[Stored items from a collection]
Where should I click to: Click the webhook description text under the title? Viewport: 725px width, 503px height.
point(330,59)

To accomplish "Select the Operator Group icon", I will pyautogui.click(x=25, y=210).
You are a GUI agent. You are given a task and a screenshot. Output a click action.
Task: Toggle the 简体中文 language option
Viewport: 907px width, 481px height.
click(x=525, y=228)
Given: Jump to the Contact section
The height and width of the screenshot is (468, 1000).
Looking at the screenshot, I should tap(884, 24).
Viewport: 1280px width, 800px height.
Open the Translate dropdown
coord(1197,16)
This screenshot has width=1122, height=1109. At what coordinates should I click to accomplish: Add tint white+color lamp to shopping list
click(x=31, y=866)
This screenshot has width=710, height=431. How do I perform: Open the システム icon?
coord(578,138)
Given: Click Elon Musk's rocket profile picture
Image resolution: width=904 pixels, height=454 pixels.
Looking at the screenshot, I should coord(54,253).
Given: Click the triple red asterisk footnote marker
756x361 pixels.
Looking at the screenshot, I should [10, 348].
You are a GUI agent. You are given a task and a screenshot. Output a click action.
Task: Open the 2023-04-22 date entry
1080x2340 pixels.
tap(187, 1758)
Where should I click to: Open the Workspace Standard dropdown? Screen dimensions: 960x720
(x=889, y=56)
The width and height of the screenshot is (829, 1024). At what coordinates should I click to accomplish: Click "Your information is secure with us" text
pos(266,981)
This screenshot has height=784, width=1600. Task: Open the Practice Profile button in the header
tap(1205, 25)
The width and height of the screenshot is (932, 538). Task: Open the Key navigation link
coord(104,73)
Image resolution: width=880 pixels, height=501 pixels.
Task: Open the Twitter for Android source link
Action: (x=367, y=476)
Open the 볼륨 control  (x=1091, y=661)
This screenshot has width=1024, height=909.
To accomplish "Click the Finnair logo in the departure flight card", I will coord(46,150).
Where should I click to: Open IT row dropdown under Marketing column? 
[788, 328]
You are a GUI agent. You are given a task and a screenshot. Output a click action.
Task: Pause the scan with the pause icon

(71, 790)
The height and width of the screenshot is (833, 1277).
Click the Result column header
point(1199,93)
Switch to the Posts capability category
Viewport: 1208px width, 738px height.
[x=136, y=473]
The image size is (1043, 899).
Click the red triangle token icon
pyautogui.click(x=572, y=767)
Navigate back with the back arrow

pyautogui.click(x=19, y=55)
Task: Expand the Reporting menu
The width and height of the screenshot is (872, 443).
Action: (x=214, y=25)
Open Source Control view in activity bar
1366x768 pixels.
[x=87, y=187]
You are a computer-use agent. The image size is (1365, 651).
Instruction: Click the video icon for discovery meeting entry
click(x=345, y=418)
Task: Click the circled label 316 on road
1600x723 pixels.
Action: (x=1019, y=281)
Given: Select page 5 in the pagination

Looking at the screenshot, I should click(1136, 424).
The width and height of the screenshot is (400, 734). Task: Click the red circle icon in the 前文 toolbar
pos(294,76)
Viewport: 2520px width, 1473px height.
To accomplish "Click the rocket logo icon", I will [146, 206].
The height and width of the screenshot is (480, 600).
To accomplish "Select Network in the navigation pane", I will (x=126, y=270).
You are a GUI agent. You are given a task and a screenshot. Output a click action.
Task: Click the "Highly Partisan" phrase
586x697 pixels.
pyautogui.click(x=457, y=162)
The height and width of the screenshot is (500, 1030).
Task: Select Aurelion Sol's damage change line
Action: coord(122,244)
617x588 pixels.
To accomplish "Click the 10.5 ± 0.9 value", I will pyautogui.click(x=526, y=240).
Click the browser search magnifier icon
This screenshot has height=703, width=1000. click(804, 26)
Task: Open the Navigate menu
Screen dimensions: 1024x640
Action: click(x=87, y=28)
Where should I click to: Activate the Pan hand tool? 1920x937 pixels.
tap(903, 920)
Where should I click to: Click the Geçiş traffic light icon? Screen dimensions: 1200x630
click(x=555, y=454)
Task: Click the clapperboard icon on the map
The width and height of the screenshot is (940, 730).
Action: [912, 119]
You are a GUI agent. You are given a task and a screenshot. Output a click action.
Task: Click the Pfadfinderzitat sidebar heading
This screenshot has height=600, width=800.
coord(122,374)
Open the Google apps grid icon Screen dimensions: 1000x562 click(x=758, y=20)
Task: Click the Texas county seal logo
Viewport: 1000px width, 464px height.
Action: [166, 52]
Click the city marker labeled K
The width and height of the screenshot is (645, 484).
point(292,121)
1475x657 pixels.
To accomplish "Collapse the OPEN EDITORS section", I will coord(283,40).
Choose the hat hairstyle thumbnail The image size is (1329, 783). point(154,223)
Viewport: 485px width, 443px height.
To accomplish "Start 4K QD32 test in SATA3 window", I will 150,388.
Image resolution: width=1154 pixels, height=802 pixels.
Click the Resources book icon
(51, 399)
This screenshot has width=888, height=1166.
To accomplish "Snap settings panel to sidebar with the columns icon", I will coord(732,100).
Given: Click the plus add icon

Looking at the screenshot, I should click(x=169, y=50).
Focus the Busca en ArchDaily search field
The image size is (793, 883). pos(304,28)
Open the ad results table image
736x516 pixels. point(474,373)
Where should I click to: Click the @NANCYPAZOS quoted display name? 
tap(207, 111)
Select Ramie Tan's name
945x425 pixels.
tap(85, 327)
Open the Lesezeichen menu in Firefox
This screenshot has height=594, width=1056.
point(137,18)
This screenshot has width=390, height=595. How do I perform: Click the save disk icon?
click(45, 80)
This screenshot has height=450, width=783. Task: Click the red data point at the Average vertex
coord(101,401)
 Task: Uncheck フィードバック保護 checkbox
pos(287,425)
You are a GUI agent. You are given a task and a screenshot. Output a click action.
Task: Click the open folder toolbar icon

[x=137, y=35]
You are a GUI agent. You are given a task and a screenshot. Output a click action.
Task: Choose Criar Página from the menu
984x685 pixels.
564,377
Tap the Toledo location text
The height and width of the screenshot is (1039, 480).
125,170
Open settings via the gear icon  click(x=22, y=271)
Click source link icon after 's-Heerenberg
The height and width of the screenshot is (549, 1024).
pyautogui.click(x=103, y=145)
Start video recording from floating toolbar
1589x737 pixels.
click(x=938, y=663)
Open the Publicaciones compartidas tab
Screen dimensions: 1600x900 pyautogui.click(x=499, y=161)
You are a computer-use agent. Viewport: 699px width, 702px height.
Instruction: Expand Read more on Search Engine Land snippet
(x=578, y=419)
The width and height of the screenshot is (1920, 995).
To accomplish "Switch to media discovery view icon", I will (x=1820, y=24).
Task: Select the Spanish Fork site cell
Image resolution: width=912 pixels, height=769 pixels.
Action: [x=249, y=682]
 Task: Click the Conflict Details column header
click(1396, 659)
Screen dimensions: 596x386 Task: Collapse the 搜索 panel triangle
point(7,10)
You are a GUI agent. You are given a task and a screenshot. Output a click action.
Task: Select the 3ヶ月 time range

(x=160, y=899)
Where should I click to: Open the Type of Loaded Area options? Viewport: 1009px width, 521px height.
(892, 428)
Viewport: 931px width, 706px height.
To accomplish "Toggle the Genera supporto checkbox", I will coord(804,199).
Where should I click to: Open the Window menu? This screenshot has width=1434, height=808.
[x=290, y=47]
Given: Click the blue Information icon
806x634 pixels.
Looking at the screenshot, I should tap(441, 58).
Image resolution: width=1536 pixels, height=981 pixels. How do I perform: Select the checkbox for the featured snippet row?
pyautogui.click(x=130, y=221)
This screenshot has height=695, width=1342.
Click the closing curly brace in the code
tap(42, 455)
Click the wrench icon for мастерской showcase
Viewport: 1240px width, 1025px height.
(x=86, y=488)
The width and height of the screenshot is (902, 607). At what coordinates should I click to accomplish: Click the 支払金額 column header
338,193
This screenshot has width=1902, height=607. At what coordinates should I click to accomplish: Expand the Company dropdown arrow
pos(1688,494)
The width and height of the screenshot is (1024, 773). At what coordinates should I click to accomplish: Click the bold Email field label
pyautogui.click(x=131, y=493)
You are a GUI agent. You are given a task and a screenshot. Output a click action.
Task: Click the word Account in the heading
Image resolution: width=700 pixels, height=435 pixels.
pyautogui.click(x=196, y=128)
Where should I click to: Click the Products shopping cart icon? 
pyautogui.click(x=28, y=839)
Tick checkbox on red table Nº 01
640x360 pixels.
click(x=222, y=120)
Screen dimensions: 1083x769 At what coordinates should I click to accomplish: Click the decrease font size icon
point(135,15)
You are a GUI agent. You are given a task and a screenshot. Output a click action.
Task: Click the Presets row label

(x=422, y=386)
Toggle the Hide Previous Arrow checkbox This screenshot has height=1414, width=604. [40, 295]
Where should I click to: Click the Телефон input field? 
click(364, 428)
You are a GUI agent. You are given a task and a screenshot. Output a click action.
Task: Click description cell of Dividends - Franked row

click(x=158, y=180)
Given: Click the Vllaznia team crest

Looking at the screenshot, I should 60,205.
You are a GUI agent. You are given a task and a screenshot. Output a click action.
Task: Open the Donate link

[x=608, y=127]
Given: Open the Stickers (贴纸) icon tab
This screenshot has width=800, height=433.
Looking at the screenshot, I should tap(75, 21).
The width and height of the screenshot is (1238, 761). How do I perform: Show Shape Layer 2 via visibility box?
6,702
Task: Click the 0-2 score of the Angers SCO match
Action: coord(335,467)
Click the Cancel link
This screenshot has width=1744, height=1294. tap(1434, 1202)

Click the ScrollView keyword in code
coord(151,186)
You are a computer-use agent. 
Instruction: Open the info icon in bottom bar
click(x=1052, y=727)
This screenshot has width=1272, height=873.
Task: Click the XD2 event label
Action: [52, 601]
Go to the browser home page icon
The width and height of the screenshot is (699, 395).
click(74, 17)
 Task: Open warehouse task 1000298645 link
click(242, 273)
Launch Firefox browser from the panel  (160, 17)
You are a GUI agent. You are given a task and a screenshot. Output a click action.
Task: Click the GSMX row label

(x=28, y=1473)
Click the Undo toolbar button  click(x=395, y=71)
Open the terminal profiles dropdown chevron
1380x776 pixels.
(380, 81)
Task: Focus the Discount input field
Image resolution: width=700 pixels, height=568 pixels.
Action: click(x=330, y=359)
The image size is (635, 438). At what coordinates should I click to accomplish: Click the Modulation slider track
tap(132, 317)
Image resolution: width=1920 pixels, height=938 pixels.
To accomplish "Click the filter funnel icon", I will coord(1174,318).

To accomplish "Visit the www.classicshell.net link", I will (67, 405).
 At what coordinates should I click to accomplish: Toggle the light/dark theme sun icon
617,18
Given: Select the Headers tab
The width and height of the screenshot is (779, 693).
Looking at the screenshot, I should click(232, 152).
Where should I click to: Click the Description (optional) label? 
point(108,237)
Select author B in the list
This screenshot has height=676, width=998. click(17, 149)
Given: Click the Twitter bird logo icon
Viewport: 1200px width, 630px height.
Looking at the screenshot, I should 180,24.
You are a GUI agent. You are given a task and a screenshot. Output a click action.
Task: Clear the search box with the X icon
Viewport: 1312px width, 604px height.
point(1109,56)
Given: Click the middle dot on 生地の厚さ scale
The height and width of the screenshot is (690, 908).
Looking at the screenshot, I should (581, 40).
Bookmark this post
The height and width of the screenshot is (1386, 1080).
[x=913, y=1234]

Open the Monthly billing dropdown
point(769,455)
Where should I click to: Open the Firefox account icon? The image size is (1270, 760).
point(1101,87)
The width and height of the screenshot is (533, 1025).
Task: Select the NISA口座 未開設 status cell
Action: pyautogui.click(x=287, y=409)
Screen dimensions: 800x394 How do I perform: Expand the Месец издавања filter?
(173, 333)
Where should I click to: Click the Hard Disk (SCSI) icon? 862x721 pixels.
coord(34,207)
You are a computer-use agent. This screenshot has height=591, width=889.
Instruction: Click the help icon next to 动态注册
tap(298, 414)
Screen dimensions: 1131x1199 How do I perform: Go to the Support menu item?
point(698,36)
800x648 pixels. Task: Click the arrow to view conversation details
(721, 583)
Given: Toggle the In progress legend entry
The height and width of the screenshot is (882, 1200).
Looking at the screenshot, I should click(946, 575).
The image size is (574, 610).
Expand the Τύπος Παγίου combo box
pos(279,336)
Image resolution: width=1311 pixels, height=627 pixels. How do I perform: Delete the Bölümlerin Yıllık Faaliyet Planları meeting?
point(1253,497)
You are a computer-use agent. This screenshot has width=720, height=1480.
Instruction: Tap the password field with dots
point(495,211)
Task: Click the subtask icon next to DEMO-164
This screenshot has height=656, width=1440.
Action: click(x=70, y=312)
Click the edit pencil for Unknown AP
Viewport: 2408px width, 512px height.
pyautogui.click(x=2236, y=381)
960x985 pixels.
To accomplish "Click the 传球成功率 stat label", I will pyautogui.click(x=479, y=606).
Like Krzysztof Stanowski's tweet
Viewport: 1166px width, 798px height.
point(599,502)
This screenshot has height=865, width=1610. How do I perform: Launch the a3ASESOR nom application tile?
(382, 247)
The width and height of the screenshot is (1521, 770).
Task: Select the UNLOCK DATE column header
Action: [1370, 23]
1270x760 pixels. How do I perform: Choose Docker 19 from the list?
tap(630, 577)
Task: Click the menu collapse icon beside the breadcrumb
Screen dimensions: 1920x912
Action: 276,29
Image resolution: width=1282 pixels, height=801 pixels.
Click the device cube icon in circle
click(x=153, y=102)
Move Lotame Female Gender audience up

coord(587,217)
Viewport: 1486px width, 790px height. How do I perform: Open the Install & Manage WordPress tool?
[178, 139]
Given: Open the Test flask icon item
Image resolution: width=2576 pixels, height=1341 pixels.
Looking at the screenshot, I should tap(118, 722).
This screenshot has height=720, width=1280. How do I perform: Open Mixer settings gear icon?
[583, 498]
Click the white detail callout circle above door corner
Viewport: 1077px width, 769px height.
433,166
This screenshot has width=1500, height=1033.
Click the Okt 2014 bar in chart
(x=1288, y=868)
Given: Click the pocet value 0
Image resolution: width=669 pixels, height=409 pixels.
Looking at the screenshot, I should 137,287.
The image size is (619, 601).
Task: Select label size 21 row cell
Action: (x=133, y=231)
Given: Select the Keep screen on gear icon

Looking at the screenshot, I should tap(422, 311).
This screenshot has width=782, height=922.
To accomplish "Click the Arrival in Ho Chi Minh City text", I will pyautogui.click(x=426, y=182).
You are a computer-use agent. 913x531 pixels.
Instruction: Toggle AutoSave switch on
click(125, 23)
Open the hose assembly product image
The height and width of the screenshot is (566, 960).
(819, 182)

** WHAT IS NEEDED **
Please copy, exactly and with nothing else, the lines above beginning at the line that has "Where should I click to: Open IT" and ending with the line that has "Switch to the Posts capability category".

** RESULT BELOW **
Where should I click to: Open IT row dropdown under Marketing column? 
[788, 328]
You are a GUI agent. You are given a task and a screenshot. Output a click action.
Task: Pause the scan with the pause icon

(71, 790)
The height and width of the screenshot is (833, 1277).
Click the Result column header
point(1199,93)
Switch to the Posts capability category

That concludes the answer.